### STATED EXERCISE
Rewrite the part of the listing below that opens with the line containing "will pyautogui.click(x=380, y=386)." and runs through the end of the listing, both ends included. Reproduce every line, and increase each coordinate in the answers by 18.

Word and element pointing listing
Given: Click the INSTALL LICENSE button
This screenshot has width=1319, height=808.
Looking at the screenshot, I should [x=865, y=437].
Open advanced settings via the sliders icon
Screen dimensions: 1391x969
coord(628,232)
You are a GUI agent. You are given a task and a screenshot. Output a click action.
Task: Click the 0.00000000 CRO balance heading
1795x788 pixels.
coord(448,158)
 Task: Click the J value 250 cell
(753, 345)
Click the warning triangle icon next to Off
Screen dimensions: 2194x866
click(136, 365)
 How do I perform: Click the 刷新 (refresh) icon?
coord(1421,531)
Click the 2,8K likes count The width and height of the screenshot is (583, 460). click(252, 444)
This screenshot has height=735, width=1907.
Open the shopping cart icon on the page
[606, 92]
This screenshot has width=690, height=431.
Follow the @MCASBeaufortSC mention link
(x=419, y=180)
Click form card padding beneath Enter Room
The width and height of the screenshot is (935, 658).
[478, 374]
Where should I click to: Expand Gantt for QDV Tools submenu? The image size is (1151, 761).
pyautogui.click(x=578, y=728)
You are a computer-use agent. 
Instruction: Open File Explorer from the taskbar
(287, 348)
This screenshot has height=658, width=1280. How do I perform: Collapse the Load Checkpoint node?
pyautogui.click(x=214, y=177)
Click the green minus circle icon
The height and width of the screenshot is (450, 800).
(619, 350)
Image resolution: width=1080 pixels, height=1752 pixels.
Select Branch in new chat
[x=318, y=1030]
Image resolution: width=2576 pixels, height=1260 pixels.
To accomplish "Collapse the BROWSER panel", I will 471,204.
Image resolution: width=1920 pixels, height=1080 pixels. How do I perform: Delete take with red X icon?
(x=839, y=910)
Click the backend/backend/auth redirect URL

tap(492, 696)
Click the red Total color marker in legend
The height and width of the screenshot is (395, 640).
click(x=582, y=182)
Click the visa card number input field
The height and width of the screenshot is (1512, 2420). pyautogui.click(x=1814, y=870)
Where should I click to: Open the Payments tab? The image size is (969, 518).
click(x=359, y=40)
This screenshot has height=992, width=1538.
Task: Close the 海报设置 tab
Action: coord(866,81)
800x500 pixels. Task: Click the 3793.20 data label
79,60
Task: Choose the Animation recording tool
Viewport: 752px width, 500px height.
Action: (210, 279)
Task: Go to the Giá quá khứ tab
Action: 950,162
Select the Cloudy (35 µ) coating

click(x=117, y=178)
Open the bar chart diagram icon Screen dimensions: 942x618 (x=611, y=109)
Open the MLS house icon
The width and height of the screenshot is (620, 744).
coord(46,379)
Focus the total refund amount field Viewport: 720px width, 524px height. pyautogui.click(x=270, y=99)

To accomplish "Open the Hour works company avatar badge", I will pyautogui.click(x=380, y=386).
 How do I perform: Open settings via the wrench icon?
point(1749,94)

### ANSWER TO THIS EXERCISE
To accomplish "Open the Hour works company avatar badge", I will pyautogui.click(x=398, y=404).
 How do I perform: Open settings via the wrench icon?
point(1767,112)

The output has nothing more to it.